● **Job 1**:
From the passage on visual quality and scenic resources, return the words starting with "Visual Quality and" and going on through "can be addressed.".
● **Job 2**:
In the passage on visual quality and scenic resources, which views from private property does the appraisal literature particularly focus on?

● **Supplied text**:
Visual Quality and Context Sensitive Design
Many bemoan the lack of visual quality standards for our built environment, from project-level developments to extensive corridors that traverse our urban, rural, and wildland landscapes. Along this range of settings and scales emerging visual quality issues include: 1) implementation of context sensitive design for transportation, utilities, and energy system development, and 2) blue/green infrastructure for stormwater treatment and community greening that improves resident quality of life but does not lead to green gentrification. Presentations in this thematic area would present work dealing with these and other issues related to how the visual fit of development with valued landscape features and qualities can be addressed.
Scenic Resource Valuation
There has been long standing need to value scenic landscape resources, both to enhance appreciation of the resources, and to improve local and regional landscape planning and management of such resources. In particular, there has been recent literature on valuation of ecosystem cultural services, e.g., aesthetic, recreation, education, and aspirational landscape values. There is also a history of appraisal literature quantifying value of viewscapes from private property – particularly views to water features and parks. There are also studies of tourism benefits of maintaining scenic resources, e.g., Vermont’s rural tourism, scenic byways, and communities adjacent to national parks. In aggregate, this research presents a key opportunity to apply knowledge and techniques from the broader resource valuation domain to the special challenge of scenic resources, which will generate new insights while also enhancing these research methods. All of this work will have practical applications in the areas of land use, natural resource management, and other policy areas. Presentation in this thematic area would demonstrate the advancement of robust, scalable, and consistent economic or ecosystem services valuation methods, and consideration of their application for scenic landscape resource planning.

● **Dataset excerpt**:
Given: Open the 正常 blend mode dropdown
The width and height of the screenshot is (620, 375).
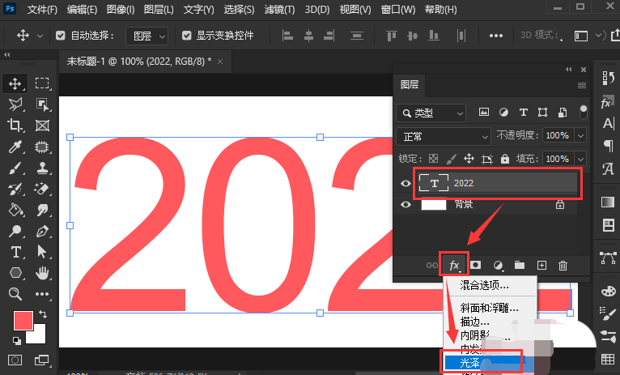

● **Complete answer 1**:
Visual Quality and Context Sensitive Design
Many bemoan the lack of visual quality standards for our built environment, from project-level developments to extensive corridors that traverse our urban, rural, and wildland landscapes. Along this range of settings and scales emerging visual quality issues include: 1) implementation of context sensitive design for transportation, utilities, and energy system development, and 2) blue/green infrastructure for stormwater treatment and community greening that improves resident quality of life but does not lead to green gentrification. Presentations in this thematic area would present work dealing with these and other issues related to how the visual fit of development with valued landscape features and qualities can be addressed.

● **Complete answer 2**:
Views to water features and parks.